**WHAT YOU NEED TO DO**
Please print all of the entries, matching them exactly.

────

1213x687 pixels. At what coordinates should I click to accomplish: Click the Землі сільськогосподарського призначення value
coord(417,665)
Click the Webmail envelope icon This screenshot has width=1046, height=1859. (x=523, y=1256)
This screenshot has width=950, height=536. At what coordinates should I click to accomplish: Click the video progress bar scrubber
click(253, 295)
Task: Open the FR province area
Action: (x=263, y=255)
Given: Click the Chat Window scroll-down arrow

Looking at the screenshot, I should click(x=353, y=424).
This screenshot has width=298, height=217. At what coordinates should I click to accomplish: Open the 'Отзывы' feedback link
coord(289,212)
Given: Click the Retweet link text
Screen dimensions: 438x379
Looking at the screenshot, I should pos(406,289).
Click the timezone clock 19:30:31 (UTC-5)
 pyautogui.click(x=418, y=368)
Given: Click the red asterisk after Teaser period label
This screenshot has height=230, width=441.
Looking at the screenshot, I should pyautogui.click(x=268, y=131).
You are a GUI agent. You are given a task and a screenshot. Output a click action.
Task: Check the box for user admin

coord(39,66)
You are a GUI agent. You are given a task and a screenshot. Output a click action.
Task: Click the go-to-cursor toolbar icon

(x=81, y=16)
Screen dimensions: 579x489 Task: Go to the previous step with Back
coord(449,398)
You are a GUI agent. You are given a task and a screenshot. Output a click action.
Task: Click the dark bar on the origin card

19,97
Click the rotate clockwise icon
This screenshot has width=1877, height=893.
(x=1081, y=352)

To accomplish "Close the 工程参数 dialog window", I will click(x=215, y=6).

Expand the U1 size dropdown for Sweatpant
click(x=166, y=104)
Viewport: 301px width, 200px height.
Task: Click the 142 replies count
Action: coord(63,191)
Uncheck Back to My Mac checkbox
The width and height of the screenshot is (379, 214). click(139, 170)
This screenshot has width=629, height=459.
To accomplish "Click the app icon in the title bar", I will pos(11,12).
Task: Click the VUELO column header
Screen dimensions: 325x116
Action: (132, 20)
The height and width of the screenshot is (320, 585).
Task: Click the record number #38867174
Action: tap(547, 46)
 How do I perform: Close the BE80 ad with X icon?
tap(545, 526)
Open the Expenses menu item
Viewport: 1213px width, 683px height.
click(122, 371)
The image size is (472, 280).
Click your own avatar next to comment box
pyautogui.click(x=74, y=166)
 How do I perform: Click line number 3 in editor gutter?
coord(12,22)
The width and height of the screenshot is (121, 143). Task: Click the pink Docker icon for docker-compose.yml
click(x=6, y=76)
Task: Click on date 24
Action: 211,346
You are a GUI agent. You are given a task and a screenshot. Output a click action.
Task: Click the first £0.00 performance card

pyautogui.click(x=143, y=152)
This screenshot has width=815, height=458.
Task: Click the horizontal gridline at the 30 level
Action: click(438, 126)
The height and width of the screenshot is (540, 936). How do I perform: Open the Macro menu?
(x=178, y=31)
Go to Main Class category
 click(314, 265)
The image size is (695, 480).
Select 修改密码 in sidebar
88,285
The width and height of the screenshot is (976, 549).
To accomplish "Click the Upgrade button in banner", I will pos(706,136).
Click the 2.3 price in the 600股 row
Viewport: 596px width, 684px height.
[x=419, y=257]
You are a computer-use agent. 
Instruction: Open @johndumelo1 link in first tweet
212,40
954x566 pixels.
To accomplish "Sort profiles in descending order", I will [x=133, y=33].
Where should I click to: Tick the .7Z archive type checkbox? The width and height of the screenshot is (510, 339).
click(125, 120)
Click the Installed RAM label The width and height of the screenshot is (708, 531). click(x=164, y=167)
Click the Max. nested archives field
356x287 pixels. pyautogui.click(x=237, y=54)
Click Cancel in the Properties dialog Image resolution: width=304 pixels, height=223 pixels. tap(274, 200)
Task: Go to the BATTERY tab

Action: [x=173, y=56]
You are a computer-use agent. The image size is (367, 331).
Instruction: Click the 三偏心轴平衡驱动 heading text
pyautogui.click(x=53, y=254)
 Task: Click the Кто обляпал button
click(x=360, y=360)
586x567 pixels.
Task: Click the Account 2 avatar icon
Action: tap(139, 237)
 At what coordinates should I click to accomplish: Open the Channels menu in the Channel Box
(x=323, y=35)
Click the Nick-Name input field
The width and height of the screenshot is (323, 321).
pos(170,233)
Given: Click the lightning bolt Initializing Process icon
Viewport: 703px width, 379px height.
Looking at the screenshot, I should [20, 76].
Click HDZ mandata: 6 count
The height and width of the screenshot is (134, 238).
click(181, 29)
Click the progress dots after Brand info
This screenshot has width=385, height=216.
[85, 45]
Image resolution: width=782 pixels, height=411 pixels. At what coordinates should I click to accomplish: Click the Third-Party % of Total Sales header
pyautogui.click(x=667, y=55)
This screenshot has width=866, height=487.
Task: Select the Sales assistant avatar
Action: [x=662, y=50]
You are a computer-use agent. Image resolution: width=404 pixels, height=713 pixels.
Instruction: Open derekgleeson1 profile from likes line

────

**SOLUTION TO THE PROBLEM**
1213x687 pixels. At what coordinates should I click to accomplish: Click the Землі сільськогосподарського призначення value
coord(417,665)
Click the Webmail envelope icon This screenshot has width=1046, height=1859. (x=523, y=1256)
This screenshot has width=950, height=536. At what coordinates should I click to accomplish: Click the video progress bar scrubber
click(253, 295)
Task: Open the FR province area
Action: (x=263, y=255)
Given: Click the Chat Window scroll-down arrow

Looking at the screenshot, I should click(x=353, y=424).
This screenshot has width=298, height=217. At what coordinates should I click to accomplish: Open the 'Отзывы' feedback link
coord(289,212)
Given: Click the Retweet link text
Screen dimensions: 438x379
Looking at the screenshot, I should pos(406,289).
Click the timezone clock 19:30:31 (UTC-5)
 pyautogui.click(x=418, y=368)
Given: Click the red asterisk after Teaser period label
This screenshot has height=230, width=441.
Looking at the screenshot, I should pyautogui.click(x=268, y=131).
You are a GUI agent. You are given a task and a screenshot. Output a click action.
Task: Check the box for user admin

coord(39,66)
You are a GUI agent. You are given a task and a screenshot. Output a click action.
Task: Click the go-to-cursor toolbar icon

(x=81, y=16)
Screen dimensions: 579x489 Task: Go to the previous step with Back
coord(449,398)
You are a GUI agent. You are given a task and a screenshot. Output a click action.
Task: Click the dark bar on the origin card

19,97
Click the rotate clockwise icon
This screenshot has width=1877, height=893.
(x=1081, y=352)

To accomplish "Close the 工程参数 dialog window", I will click(x=215, y=6).

Expand the U1 size dropdown for Sweatpant
click(x=166, y=104)
Viewport: 301px width, 200px height.
Task: Click the 142 replies count
Action: coord(63,191)
Uncheck Back to My Mac checkbox
The width and height of the screenshot is (379, 214). click(139, 170)
This screenshot has width=629, height=459.
To accomplish "Click the app icon in the title bar", I will pos(11,12).
Task: Click the VUELO column header
Screen dimensions: 325x116
Action: (132, 20)
The height and width of the screenshot is (320, 585).
Task: Click the record number #38867174
Action: tap(547, 46)
 How do I perform: Close the BE80 ad with X icon?
tap(545, 526)
Open the Expenses menu item
Viewport: 1213px width, 683px height.
click(122, 371)
The image size is (472, 280).
Click your own avatar next to comment box
pyautogui.click(x=74, y=166)
 How do I perform: Click line number 3 in editor gutter?
coord(12,22)
The width and height of the screenshot is (121, 143). Task: Click the pink Docker icon for docker-compose.yml
click(x=6, y=76)
Task: Click on date 24
Action: 211,346
You are a GUI agent. You are given a task and a screenshot. Output a click action.
Task: Click the first £0.00 performance card

pyautogui.click(x=143, y=152)
This screenshot has width=815, height=458.
Task: Click the horizontal gridline at the 30 level
Action: click(438, 126)
The height and width of the screenshot is (540, 936). How do I perform: Open the Macro menu?
(x=178, y=31)
Go to Main Class category
 click(314, 265)
The image size is (695, 480).
Select 修改密码 in sidebar
88,285
The width and height of the screenshot is (976, 549).
To accomplish "Click the Upgrade button in banner", I will pos(706,136).
Click the 2.3 price in the 600股 row
Viewport: 596px width, 684px height.
[x=419, y=257]
You are a computer-use agent. 
Instruction: Open @johndumelo1 link in first tweet
212,40
954x566 pixels.
To accomplish "Sort profiles in descending order", I will [x=133, y=33].
Where should I click to: Tick the .7Z archive type checkbox? The width and height of the screenshot is (510, 339).
click(125, 120)
Click the Installed RAM label The width and height of the screenshot is (708, 531). click(x=164, y=167)
Click the Max. nested archives field
356x287 pixels. pyautogui.click(x=237, y=54)
Click Cancel in the Properties dialog Image resolution: width=304 pixels, height=223 pixels. tap(274, 200)
Task: Go to the BATTERY tab

Action: [x=173, y=56]
You are a computer-use agent. The image size is (367, 331).
Instruction: Click the 三偏心轴平衡驱动 heading text
pyautogui.click(x=53, y=254)
 Task: Click the Кто обляпал button
click(x=360, y=360)
586x567 pixels.
Task: Click the Account 2 avatar icon
Action: tap(139, 237)
 At what coordinates should I click to accomplish: Open the Channels menu in the Channel Box
(x=323, y=35)
Click the Nick-Name input field
The width and height of the screenshot is (323, 321).
pos(170,233)
Given: Click the lightning bolt Initializing Process icon
Viewport: 703px width, 379px height.
Looking at the screenshot, I should [20, 76].
Click HDZ mandata: 6 count
The height and width of the screenshot is (134, 238).
click(181, 29)
Click the progress dots after Brand info
This screenshot has width=385, height=216.
[85, 45]
Image resolution: width=782 pixels, height=411 pixels. At what coordinates should I click to accomplish: Click the Third-Party % of Total Sales header
pyautogui.click(x=667, y=55)
This screenshot has width=866, height=487.
Task: Select the Sales assistant avatar
Action: [x=662, y=50]
You are a computer-use agent. Image resolution: width=404 pixels, height=713 pixels.
Instruction: Open derekgleeson1 profile from likes line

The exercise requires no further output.